Molecular mechanisms mediating the progression of ductal carcinoma in situ (DCIS) to invasive breast cancer remain largely unknown. We used gene expression profiling of human DCIS (n = 53) and invasive breast cancer (n = 51) to discover uniquely expressed genes that may also regulate progression. There were 470 total differentially expressed genes (≥2-fold; P < 0.05). Elevated expression of genes involved in synthesis and organization of extracellular matrix was particularly prominent in the epithelium of invasive breast cancer. The degree of overlap of the genes with nine similar studies in the literature was determined to help prioritize their potential importance, resulting in 74 showing overlap in ≥2 studies (average 3.6 studies/gene; range 2-8 studies). Using hierarchical clustering, the 74-gene profile correctly categorized 96% of samples in this study and 94% of samples from 3 similar independent studies. To study the progression of DCIS to invasive breast cancer in vivo, we introduced human DCIS cell lines engineered to express specific genes into a "mammary intraductal DCIS" xenograft model. Progression of xenografts to invasive breast cancer was dramatically increased by suppressing four genes that were usually elevated in clinical samples of DCIS, including a protease inhibitor (CSTA) and genes involved in cell adhesion and signaling (FAT1, DST, and TMEM45A), strongly suggesting that they normally function to suppress progression. In summary, we have identified unique gene expression profiles of human DCIS and invasive breast cancer, which include novel genes regulating tumor progression. Targeting some of these genes may improve the detection, diagnosis, and therapy of DCIS.

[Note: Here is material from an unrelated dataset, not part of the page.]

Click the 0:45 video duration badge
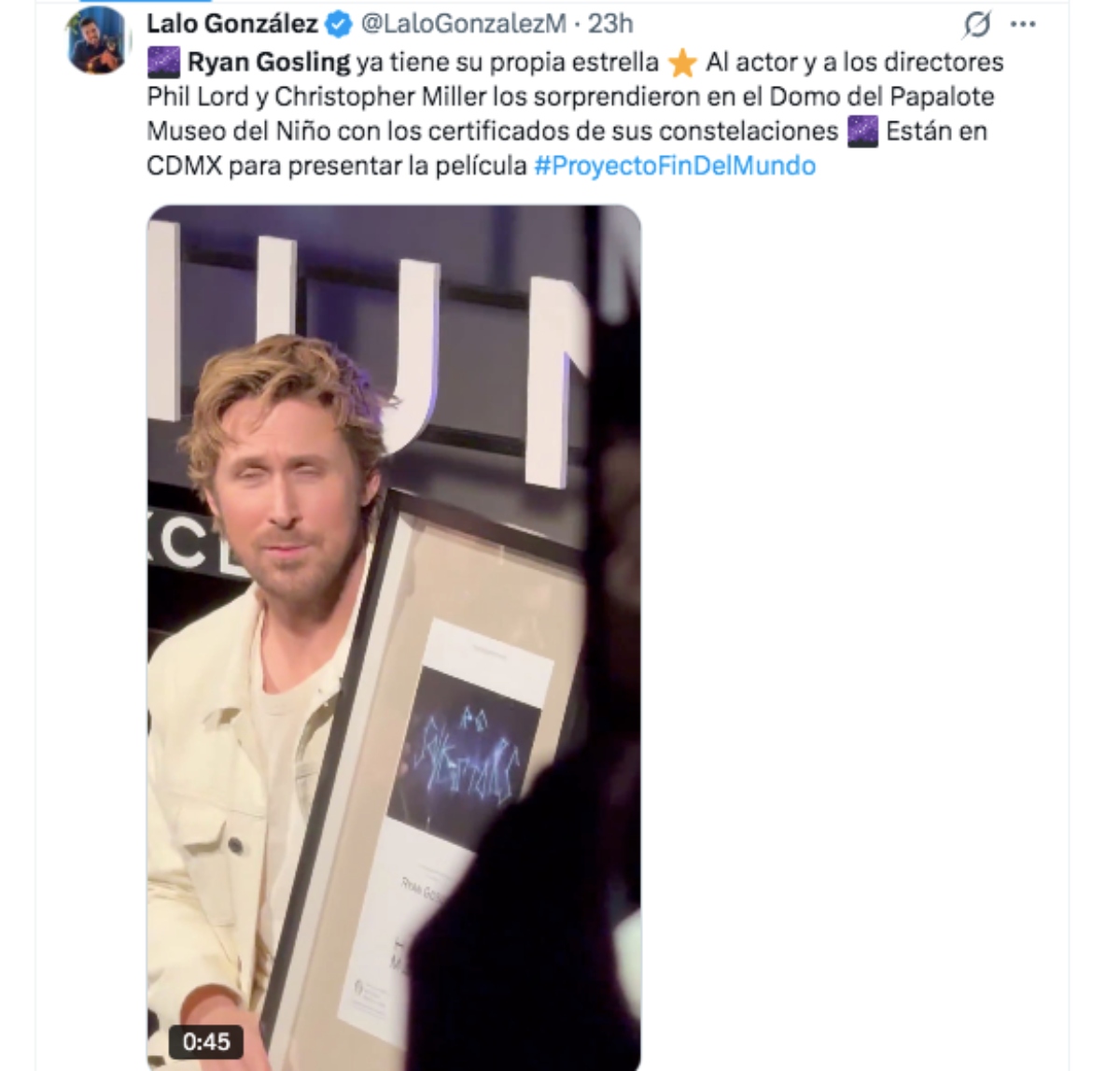The height and width of the screenshot is (1071, 1120). 206,1041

Figure 1. LCM of samples in Group 4

Tumor epithelial cells and immediately adjacent stroma were independently isolated by laser-capture micro dissection (LCM) to a purity of about 95%.

Figure 2. Hierarchical clustering

The top row shows dendrograms from unsupervised hierarchical clustering analyses based on genes expressed within each group of samples in this study (average=2866). The center row shows results from hierarchical clustering of the same samples using the refined profile of 74 differentially expressed genes determined in this study. The bottom row show results (dendrograms, heat maps, and genes) using the 74-gene profile in two independent cohorts from previous gene expression profiling studies comparing human DCIS and IBC. Note: analysis of the Scheutz study was restricted to 7 of the 9 total samples each of DCIS and IBC that were all evaluated using the same platform (U133A Plus 2.0 microarray chips).

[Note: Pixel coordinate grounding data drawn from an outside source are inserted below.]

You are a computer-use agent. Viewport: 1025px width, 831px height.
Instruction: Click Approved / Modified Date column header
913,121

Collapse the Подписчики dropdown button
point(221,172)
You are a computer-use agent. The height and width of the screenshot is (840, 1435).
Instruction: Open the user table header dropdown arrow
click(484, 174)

Figure 3. Effect of Modulating Gene Expression in DCIS.COM Cells on MIND Xenografts

DCIS.COM cells were transduced with shRNAi corresponding to ten candidate invasion-suppressor genes (the cells originally expressed high levels of all genes). Four of the most efficiently suppressed genes (CSTA, DST, FAT1, TMEM45A) resulted in a highly significant increase in the progression of DCIS to IBC, consistent with the hypothesis that these genes function normally to suppress tumor invasion.

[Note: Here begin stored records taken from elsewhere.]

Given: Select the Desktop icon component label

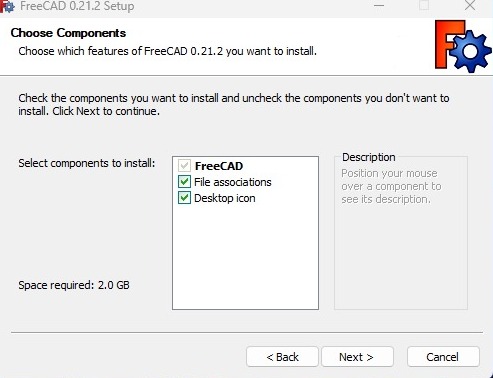Looking at the screenshot, I should click(225, 198).
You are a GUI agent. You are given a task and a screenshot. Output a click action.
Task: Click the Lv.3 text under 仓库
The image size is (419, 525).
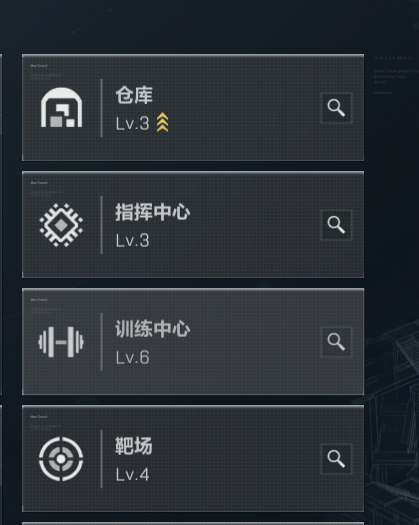tap(133, 124)
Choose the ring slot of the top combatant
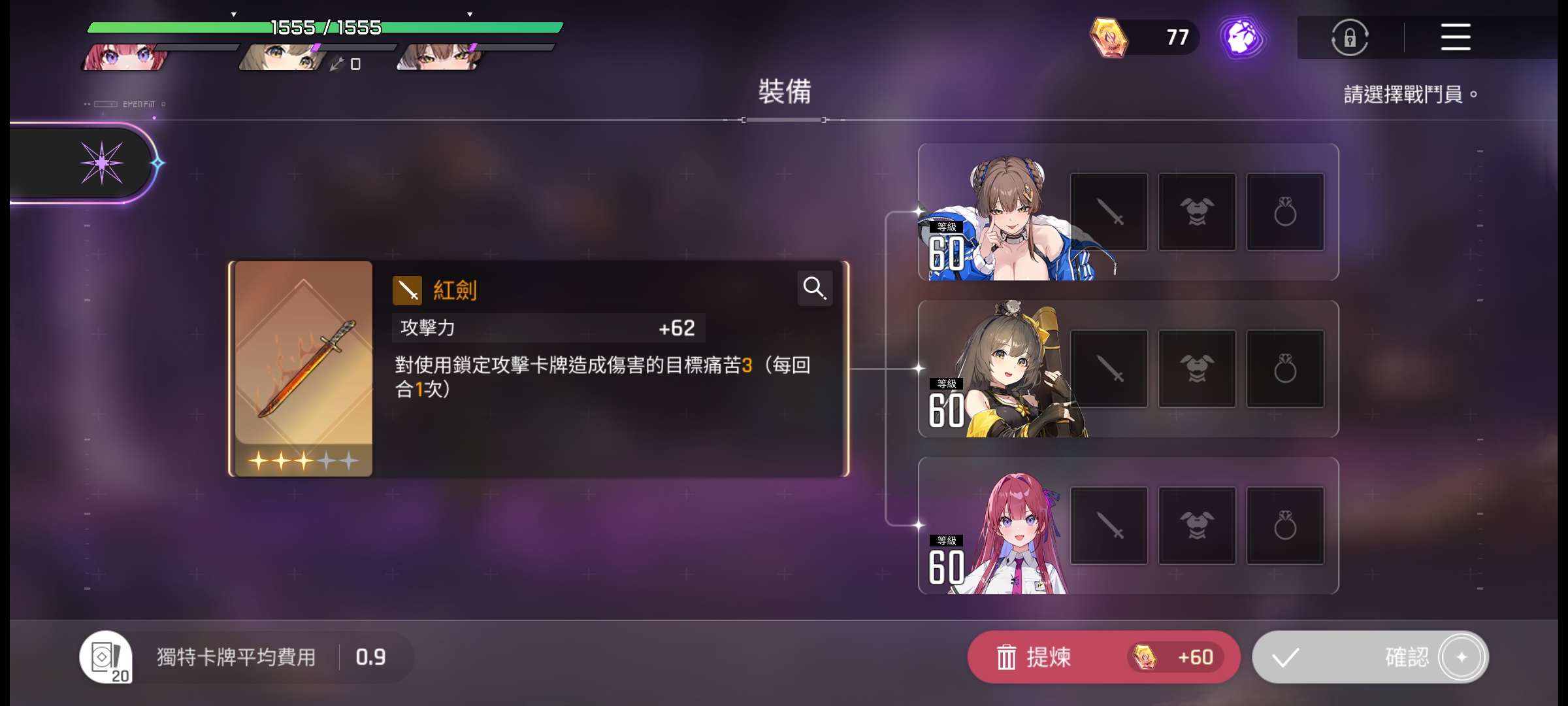The width and height of the screenshot is (1568, 706). 1285,212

Figure 4. Effect of Modulating Gene Expression in h.DCIS.01 and SUM225 Cells on MIND Xenografts

h.DCIS.01 cells expressed high levels of CSTA, DST, and FAT1, and were transduced with the corresponding shRNAi which were most effective in suppressing expression in DCIS.COM cells. All three genes were highly suppressed, which resulted in significantly increased progression of DCIS to IBC xenografts, confirming results obtained with DCIS.COM. SUM225 cells expressed very low levels of all three genes. Further suppression using the same hairpins for CSTA and FAT1 were lethal, and further analysis was not possible. Further suppression of DST was not lethal and did not increase in the progression of DCIS to IBC xenografts.

Figure 5. Effects of Modulating Gene Expression in DCIS.COM Cells in 3-Dimensional (3D) Culture

To further characterize the functions of CSTA, FAT1, and DST observed in MIND xenografts, DCIS.COM.sh cells were evaluated in 3-dimensional cultures composed of Matrigel ± COL. All cells on Matrigel alone grew as small spheres. Control cells on Matrigel + COL1 formed small spheres which were occasionally connected by branching tubules. In contrast, shCSTA, shFAT1, and shDST cells spread and piled up on the gel surface, and invaded into the gels.